### EXCERPTED TEXT

# Urban EDC bag from Canada engineered by/for survival/EDC enthusiast



## Labo de Sacs

Dear friends, 
Please see original, non-tactical, mini-bag (pochette) LeBourgeous that was specially engineered for carrying of urban EDC kit. It was engineered and sewn in Canada (Quebec) by the small sewing company Labo de Sacs [Laboratory of Bags, in Engl.]. This new start up project is doing gear especially for survival/EDC enthusiasts. 
At the Labo de Sacs we believe that urban EDC bag needs special engineering on the basis of the Grey Man concept; we also believe that commonly used tactical, tactical-like, sportive, travel, hunting, etc. gear cannot be fully applicable for urban EDC. On the basis of our rich experience we will try to develop urban EDC style. Although, EDC market is very small, we hope that our products will be in collections of survival/EDC enthusiasts who will be able to understand the realistic properties of our special products. 
Anyway, please visit our internet site (LABO DE SACS | Hand-crafted EDC bag) and videos (https://www.youtube.com/channel/UCUnN4Sjte5mYdlu-7Du0whw). 
LeBourgeois pochette is a unique and unusual product. This ergonomic bag made of cordura 1000d, Titanium fittings, mil-spec parts and "sunguard" thread. Its key feature is the ability to be with black frontal side in city and to be with woodland camo side in green zone of urban area (in park).

### DATA
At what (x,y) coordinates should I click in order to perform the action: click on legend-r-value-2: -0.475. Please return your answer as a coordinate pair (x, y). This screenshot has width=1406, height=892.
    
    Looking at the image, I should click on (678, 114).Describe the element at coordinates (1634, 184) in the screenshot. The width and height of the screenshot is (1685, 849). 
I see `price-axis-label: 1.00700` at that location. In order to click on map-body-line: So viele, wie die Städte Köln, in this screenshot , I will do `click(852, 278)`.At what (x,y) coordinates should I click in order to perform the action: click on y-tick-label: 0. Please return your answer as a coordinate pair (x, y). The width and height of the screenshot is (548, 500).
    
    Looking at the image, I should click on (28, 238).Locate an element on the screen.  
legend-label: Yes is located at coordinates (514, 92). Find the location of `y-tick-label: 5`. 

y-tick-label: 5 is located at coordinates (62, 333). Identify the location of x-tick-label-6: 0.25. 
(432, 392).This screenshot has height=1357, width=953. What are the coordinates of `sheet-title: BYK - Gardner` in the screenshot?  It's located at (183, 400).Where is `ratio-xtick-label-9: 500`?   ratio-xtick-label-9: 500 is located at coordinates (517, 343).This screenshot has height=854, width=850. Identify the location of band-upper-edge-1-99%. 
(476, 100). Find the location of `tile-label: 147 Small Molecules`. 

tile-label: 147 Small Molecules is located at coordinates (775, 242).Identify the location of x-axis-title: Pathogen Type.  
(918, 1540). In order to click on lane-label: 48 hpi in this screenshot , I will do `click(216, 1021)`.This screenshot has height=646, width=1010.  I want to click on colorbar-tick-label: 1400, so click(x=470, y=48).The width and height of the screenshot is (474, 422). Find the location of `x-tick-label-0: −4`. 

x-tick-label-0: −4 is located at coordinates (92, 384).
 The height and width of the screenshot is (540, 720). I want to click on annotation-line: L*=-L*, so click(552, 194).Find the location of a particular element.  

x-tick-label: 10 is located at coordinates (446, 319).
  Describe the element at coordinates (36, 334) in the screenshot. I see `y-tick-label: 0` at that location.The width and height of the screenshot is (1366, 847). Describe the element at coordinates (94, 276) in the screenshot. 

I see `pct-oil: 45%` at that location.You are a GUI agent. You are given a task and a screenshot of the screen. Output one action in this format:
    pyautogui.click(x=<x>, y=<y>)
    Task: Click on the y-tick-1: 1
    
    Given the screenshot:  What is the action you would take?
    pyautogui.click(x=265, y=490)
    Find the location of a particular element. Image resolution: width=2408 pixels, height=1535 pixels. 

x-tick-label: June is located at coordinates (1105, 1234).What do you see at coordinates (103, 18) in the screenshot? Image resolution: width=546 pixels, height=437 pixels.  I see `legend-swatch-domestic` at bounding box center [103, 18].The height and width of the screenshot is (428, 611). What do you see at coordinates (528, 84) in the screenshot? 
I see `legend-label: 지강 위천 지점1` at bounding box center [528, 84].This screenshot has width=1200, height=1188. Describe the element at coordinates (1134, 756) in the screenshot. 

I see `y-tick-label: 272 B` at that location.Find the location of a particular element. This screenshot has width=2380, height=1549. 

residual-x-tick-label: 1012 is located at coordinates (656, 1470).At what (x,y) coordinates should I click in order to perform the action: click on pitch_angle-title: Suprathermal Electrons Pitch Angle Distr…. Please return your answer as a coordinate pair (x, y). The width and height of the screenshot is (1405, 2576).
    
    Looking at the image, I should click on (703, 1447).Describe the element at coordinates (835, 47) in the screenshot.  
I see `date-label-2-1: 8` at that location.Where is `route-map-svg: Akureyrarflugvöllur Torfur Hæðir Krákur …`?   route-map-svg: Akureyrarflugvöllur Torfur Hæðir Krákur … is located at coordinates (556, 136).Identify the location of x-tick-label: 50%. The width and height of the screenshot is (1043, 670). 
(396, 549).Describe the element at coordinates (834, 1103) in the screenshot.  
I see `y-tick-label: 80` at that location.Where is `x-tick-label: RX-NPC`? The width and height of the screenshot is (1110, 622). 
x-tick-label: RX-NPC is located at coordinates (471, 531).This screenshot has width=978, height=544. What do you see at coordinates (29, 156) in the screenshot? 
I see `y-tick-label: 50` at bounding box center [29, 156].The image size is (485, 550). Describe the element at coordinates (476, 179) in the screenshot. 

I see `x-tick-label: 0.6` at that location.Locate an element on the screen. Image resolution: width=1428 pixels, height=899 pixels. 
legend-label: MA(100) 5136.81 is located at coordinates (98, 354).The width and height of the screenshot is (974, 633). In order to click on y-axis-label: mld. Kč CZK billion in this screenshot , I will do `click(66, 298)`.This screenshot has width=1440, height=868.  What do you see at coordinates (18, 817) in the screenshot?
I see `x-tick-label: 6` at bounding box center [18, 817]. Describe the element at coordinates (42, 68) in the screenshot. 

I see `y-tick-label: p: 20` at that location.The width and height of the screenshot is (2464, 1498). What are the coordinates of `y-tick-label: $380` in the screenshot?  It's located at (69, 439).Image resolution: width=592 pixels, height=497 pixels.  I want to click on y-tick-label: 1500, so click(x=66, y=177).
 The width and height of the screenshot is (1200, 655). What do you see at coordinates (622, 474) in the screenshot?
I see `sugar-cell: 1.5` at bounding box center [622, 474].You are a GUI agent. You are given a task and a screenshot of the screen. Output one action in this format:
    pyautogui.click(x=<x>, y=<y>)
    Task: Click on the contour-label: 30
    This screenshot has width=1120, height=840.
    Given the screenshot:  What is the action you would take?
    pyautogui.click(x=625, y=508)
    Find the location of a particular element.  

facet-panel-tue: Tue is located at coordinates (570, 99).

### PROBLEMS AND TASKS
[1] Answer these questions about the EDC bag post:
(a) In which country and province was the mini-bag engineered and sewn?
(b) What fabric is the bag made of?
(c) Which side of the bag is meant to face out in the city, and which in a park?
[2] Quote the stretch of the EDC bag post from "## Labo de Sacs" through "our special products.".
The data have no connection to the EDC bag post.

### COMPLETED EXERCISE
[1]
(a) Canada, in Quebec.
(b) Cordura 1000d.
(c) The black frontal side in the city, and the woodland camo side in a park.

[2]
## Labo de Sacs

Dear friends, 
Please see original, non-tactical, mini-bag (pochette) LeBourgeous that was specially engineered for carrying of urban EDC kit. It was engineered and sewn in Canada (Quebec) by the small sewing company Labo de Sacs [Laboratory of Bags, in Engl.]. This new start up project is doing gear especially for survival/EDC enthusiasts. 
At the Labo de Sacs we believe that urban EDC bag needs special engineering on the basis of the Grey Man concept; we also believe that commonly used tactical, tactical-like, sportive, travel, hunting, etc. gear cannot be fully applicable for urban EDC. On the basis of our rich experience we will try to develop urban EDC style. Although, EDC market is very small, we hope that our products will be in collections of survival/EDC enthusiasts who will be able to understand the realistic properties of our special products.